%%

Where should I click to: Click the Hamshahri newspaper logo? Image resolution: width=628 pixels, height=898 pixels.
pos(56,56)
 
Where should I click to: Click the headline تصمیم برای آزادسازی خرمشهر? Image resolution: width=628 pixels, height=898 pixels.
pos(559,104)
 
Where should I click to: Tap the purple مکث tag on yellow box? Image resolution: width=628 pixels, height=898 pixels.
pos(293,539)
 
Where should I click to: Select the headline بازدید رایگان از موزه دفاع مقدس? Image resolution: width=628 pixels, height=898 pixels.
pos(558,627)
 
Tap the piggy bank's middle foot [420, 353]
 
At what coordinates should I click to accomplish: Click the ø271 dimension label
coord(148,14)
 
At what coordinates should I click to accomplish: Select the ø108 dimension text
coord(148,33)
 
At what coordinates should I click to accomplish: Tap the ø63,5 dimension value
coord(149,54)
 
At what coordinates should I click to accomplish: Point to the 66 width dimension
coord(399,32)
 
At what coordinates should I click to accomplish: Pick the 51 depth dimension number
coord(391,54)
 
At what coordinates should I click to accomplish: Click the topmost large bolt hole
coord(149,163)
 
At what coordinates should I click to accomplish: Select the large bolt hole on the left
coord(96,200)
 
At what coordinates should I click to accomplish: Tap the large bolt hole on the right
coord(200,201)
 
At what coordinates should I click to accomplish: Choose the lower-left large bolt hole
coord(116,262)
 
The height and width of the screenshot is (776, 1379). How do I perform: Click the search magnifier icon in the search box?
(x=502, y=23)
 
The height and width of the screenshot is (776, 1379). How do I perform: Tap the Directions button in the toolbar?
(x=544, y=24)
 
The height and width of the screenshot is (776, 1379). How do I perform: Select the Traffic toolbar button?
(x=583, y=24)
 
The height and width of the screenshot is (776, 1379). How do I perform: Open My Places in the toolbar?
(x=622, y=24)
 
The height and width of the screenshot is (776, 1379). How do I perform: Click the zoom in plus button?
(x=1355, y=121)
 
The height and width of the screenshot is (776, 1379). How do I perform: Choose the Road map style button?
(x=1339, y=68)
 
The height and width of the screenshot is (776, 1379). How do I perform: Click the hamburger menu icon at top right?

%%

**The problem**. Copy out the material above from the line containing "Tap the piggy bank's middle foot [420, 353]" through the end, requests included, and shift every coordinate in the answers up by 41.

**Completed exercise**.
Tap the piggy bank's middle foot [461, 394]
 
At what coordinates should I click to accomplish: Click the ø271 dimension label
coord(189,55)
 
At what coordinates should I click to accomplish: Select the ø108 dimension text
coord(189,74)
 
At what coordinates should I click to accomplish: Tap the ø63,5 dimension value
coord(190,95)
 
At what coordinates should I click to accomplish: Point to the 66 width dimension
coord(440,73)
 
At what coordinates should I click to accomplish: Pick the 51 depth dimension number
coord(432,95)
 
At what coordinates should I click to accomplish: Click the topmost large bolt hole
coord(190,204)
 
At what coordinates should I click to accomplish: Select the large bolt hole on the left
coord(137,241)
 
At what coordinates should I click to accomplish: Tap the large bolt hole on the right
coord(241,242)
 
At what coordinates should I click to accomplish: Choose the lower-left large bolt hole
coord(157,303)
 
The height and width of the screenshot is (776, 1379). How do I perform: Click the search magnifier icon in the search box?
(x=543, y=64)
 
The height and width of the screenshot is (776, 1379). How do I perform: Tap the Directions button in the toolbar?
(x=585, y=65)
 
The height and width of the screenshot is (776, 1379). How do I perform: Select the Traffic toolbar button?
(x=624, y=65)
 
The height and width of the screenshot is (776, 1379). How do I perform: Open My Places in the toolbar?
(x=663, y=65)
 
The height and width of the screenshot is (776, 1379). How do I perform: Click the zoom in plus button?
(x=1396, y=162)
 
The height and width of the screenshot is (776, 1379). How do I perform: Choose the Road map style button?
(x=1380, y=109)
 
The height and width of the screenshot is (776, 1379). How do I perform: Click the hamburger menu icon at top right?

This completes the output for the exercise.